Although we have not applied the methods described here in an imaging venue, the extension to producing temperature maps is reasonably straightforward. The most obvious way to extend the methods demonstrated to imaging temperature is to use the original MPI method of generating signal from a “field-free point” where the bias field is zero or very small.26 Then both harmonics can be imaged independently and the temperature calculated at each pixel in the image. Less than 1 mm spatial resolution has been achieved35 and MPI may be capable of microscopic applications but it is not known what spatial resolution can be achieved. However, it would also be useful to extend the temperature estimation to regimes where there is a static field because very large fields might be required to saturate most nanoparticle size distributions.28 Therefore, methods to estimate the temperature in the presence of a bias field would be important.
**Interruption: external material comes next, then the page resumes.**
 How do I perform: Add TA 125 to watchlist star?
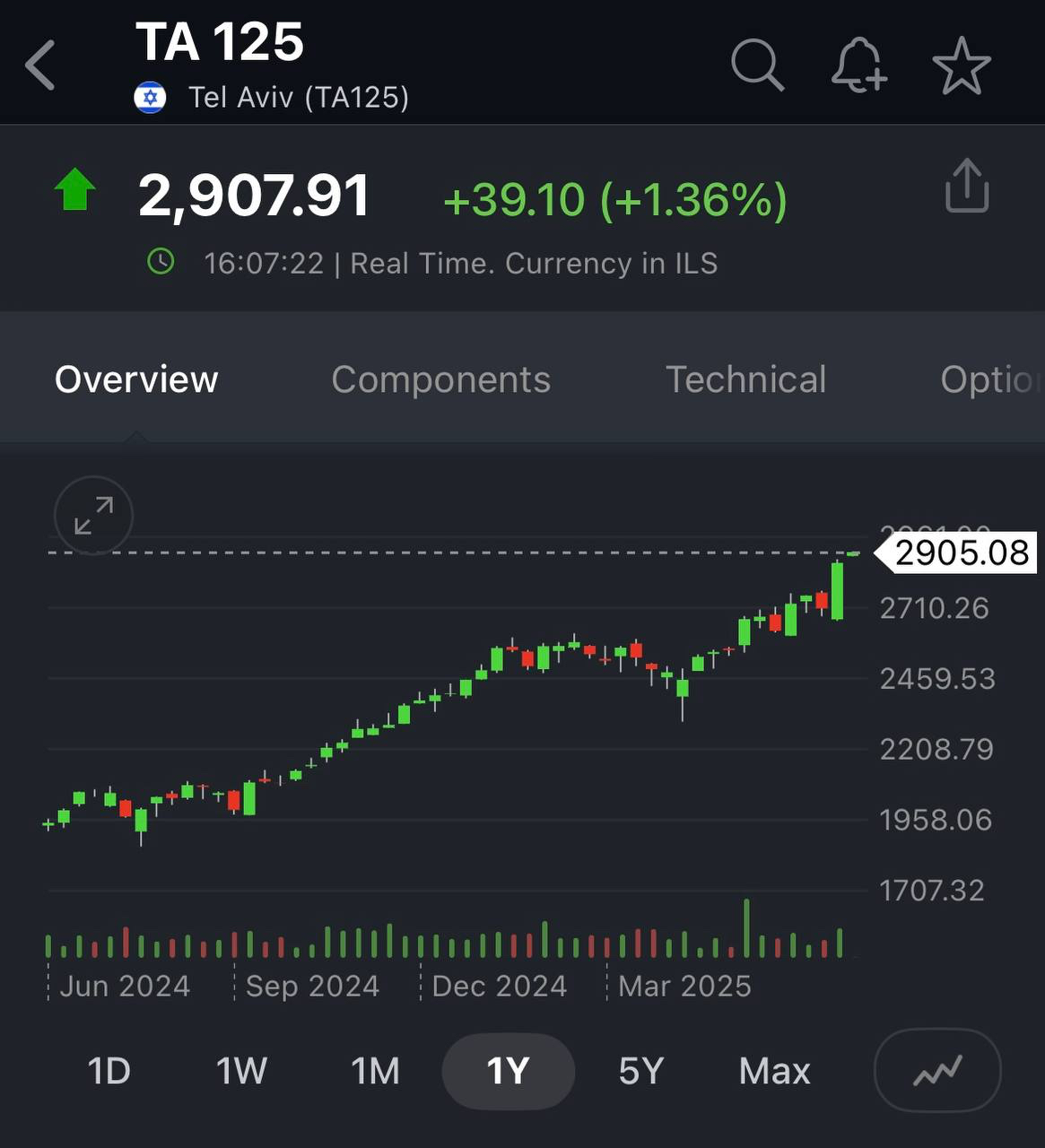click(x=961, y=65)
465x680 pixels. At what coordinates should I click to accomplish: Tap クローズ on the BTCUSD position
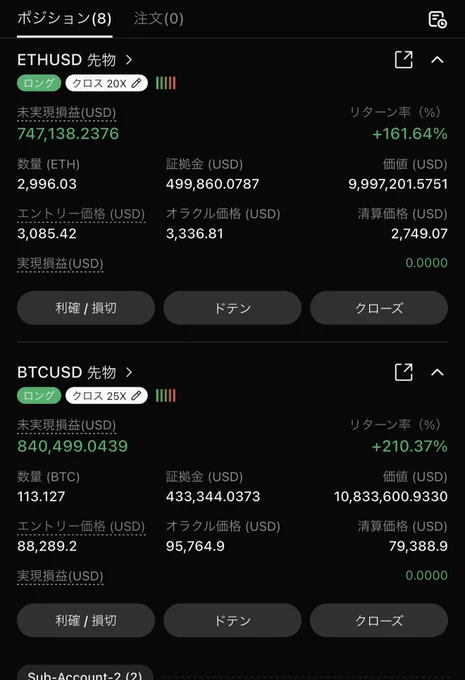point(379,620)
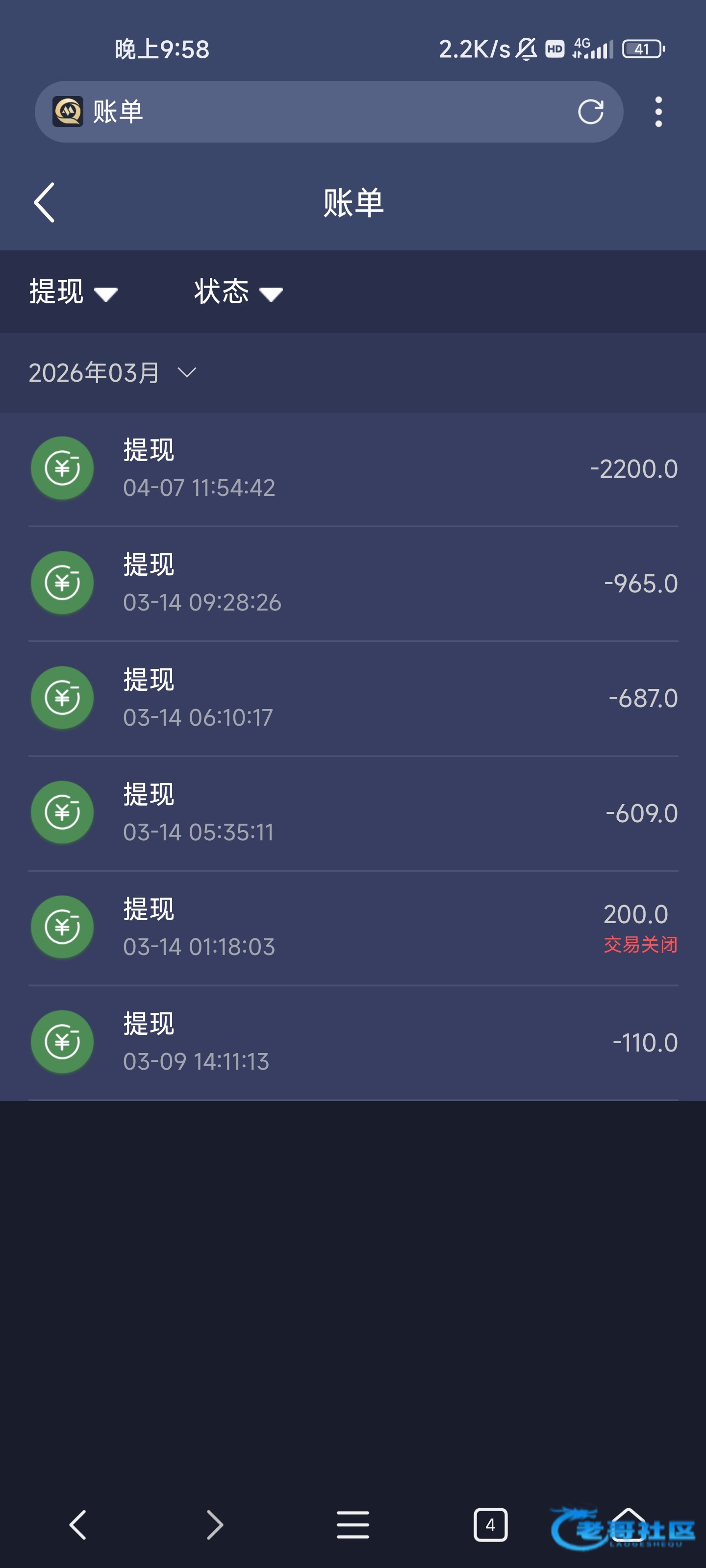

The impact of the method will ultimately depend on many factors including the success of antibody targeting methods and the success of MPI. However, the technology has clear potential in heating applications including magnetic nanoparticle hyperthermia, other hyperthermia methods, and ablation methods. The estimation of nanoparticle temperature is equivalent to estimating Brownian motion so it should be possible to estimate nanoparticle binding energy and the bound fraction using these methods. Estimating the binding is perhaps more important than estimating temperature because there are no good methods of measuring binding kinetics including binding energies and rate in vivo. Applications where the antibody binding kinetics needs to be separated from the nanoparticle perfusion should be enabled using this method. The distribution of nanoparticles present after a certain period is really a function of two factors: The blood supply to the tissue and the number of receptors present. Measuring the fraction of nanoparticles that are bound at any given time provides extra information that could prove to be extremely valuable.

V. CONCLUSIONS

The magnetization produced by nanoparticles is a balance between the magnetic forces aligning the nanoparticle magnetizations and thermal motion working to randomize the magnetizations. The ratio of the fifth and the third harmonics monotonically increases with the ratio of applied field and a variable that is a monotonic function of temperature and includes the temperature effects on the bulk saturation magnetization. Therefore, by varying the amplitude of the drive field at a known temperature, a calibration curve is formed for that sample of nanoparticles. Subsequently, each measurement of the ratio of the harmonics can be traced back through the calibration curve and the drive field to the temperature. The method is flexible and effective at measuring the temperature remotely and with relatively high accuracy; the standard deviation was 0.3 °K using the current apparatus. The temperature effects on the bulk saturation magnetization can be largely calibrated out because the functional form is known and the requisite constants are known from the literature or, for improved accuracy, they can be estimated for each sample.